Types of Ergonomics Assistance

Repetitive Stress Injuries (RSIs) are preventable and reversible most of the time with well-designed environments and tools, and good ergonomics practices. Early awareness and detection is important to prevent problems and support health, safety, and comfort.

Education builds a solid foundation for increasing awareness about the fit between you and your environment. Employees and supervisors are encouraged to be fully engaged in the ergonomics process as early as possible.

New Construction Design & Renovation Projects

It is never too early to involve the ergonomist in your new plan and projects. UCSF Ergonomics & Human Factors assists project management to ensure that UCSF work environments are created to support environmental stewardship, employee safety, health, productivity and efficient movement–often within limited and shared spaces.

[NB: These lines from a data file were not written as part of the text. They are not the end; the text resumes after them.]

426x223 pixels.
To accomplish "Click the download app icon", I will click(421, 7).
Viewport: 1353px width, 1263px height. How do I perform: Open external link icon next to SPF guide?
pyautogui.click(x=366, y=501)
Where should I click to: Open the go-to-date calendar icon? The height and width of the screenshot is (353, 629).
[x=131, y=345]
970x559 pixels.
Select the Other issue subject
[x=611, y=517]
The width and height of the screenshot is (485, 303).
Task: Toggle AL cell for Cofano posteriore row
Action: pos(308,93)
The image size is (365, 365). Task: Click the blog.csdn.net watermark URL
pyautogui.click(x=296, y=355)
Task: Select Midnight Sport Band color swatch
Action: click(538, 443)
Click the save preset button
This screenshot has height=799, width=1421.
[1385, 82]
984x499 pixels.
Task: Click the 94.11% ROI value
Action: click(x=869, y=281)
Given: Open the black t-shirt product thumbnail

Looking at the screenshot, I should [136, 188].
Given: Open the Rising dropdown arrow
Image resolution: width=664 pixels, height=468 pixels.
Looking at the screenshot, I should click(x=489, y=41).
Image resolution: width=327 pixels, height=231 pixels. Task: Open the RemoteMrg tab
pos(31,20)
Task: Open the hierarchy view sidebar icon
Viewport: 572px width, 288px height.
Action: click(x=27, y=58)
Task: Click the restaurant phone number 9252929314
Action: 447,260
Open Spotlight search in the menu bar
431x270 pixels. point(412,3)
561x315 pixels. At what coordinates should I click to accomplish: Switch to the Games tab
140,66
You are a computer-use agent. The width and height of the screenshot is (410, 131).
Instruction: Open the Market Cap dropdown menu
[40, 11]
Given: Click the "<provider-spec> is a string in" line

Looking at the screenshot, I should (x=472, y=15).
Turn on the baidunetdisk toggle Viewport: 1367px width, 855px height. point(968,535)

Contact the senior ergonomist for design consultations, ergonomics design requirements, and any related questions at ergonomics@ucsf.edu.

Individual Assistance

UCSF Ergonomics & Human Factors uses a tier-based protocol for providing targeted ergonomics assistance (TEEM model).
Employees start by completing the Office Ergonomics eCourse & Self-Evaluation. Upon completion, employees should review the Self-Evaluation Report with their supervisor, implement
recommendations, and order recommended equipment as needed.
Several resources are available to assist employees and supervisors with this process. If there are specific unresolved issues or questions, employees can contact their EH&S Department Safety Advisor (DSA) who will provide follow-up information. Additional information, photos, and measurements may be needed to facilitate follow-up. Review Pathways for Ergonomics Assistance for more information.

Group Ergonomics

When three or more employees in one department/group need assistance, a systems-based participatory process is used that maximizes the involvement of employees and supervisors in order to effectively implement group changes.

This process includes web-based training and may include a meeting with management and stakeholders to discuss group issues, use of specific resources and best practices appropriate for the group, supplemental training, and training of the supervisor and an ergonomics advocate within the department.